● **Records for locating displayed items**
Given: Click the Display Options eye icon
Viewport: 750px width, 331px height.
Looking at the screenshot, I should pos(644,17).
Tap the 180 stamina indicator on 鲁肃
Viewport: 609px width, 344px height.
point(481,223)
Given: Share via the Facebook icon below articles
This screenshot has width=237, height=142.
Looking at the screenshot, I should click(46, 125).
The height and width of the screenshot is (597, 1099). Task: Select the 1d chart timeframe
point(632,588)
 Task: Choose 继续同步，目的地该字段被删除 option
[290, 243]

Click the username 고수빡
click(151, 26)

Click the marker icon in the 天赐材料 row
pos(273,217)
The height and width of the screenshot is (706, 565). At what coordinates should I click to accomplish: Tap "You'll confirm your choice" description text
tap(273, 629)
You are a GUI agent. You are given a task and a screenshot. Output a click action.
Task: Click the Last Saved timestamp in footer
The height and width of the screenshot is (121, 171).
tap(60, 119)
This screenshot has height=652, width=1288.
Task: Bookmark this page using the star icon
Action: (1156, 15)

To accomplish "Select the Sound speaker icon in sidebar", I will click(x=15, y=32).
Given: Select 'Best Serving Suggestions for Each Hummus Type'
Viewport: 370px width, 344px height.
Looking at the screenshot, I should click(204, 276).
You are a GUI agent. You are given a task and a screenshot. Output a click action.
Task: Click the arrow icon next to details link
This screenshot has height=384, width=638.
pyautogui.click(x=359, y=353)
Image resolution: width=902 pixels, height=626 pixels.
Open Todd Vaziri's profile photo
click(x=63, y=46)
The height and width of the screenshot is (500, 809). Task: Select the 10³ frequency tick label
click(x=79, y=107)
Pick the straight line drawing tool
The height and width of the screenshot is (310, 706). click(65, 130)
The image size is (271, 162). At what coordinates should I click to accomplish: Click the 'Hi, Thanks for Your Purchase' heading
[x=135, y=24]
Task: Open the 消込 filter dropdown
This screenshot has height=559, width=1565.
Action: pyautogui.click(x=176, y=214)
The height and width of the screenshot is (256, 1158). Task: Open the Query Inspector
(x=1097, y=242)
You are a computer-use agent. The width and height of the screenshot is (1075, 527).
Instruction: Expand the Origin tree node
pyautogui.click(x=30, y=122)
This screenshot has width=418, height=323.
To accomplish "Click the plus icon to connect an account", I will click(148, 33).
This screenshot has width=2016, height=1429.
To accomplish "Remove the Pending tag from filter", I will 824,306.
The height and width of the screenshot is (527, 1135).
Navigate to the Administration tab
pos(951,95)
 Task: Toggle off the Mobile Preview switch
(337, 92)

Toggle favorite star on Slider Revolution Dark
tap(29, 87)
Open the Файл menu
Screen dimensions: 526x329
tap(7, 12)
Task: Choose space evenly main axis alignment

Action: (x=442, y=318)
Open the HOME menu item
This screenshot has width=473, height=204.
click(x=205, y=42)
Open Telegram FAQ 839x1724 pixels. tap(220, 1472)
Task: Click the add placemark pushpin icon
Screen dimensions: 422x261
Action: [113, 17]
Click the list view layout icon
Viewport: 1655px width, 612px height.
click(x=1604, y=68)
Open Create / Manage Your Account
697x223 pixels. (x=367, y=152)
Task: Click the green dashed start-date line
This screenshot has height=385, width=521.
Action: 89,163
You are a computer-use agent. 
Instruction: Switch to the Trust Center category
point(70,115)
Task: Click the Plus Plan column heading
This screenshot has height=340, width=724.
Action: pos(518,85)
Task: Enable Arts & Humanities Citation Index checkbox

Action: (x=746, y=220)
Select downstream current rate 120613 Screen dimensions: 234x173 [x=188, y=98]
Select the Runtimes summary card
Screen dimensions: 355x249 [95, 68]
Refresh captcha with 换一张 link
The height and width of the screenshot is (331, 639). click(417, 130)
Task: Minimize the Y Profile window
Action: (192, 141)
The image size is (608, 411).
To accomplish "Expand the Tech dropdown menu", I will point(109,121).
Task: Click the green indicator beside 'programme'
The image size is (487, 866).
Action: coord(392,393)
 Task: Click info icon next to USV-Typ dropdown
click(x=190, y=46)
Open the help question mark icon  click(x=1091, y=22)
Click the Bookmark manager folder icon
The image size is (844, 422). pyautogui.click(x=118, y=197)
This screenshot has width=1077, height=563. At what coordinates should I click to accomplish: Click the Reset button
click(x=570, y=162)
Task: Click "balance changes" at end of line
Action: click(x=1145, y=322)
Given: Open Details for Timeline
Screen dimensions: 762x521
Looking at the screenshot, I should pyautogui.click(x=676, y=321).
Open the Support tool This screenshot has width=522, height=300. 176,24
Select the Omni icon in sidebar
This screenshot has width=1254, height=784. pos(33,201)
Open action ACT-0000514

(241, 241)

● **The problem**
Please copy out the listing again, beginning at the line that contains "Pick the straight line drawing tool" and stopping after the line that contains "(x=1097, y=242)".

● **Response to the exercise**
Pick the straight line drawing tool
The height and width of the screenshot is (310, 706). click(65, 130)
The image size is (271, 162). At what coordinates should I click to accomplish: Click the 'Hi, Thanks for Your Purchase' heading
[x=135, y=24]
Task: Open the 消込 filter dropdown
This screenshot has height=559, width=1565.
Action: pyautogui.click(x=176, y=214)
The height and width of the screenshot is (256, 1158). Task: Open the Query Inspector
(x=1097, y=242)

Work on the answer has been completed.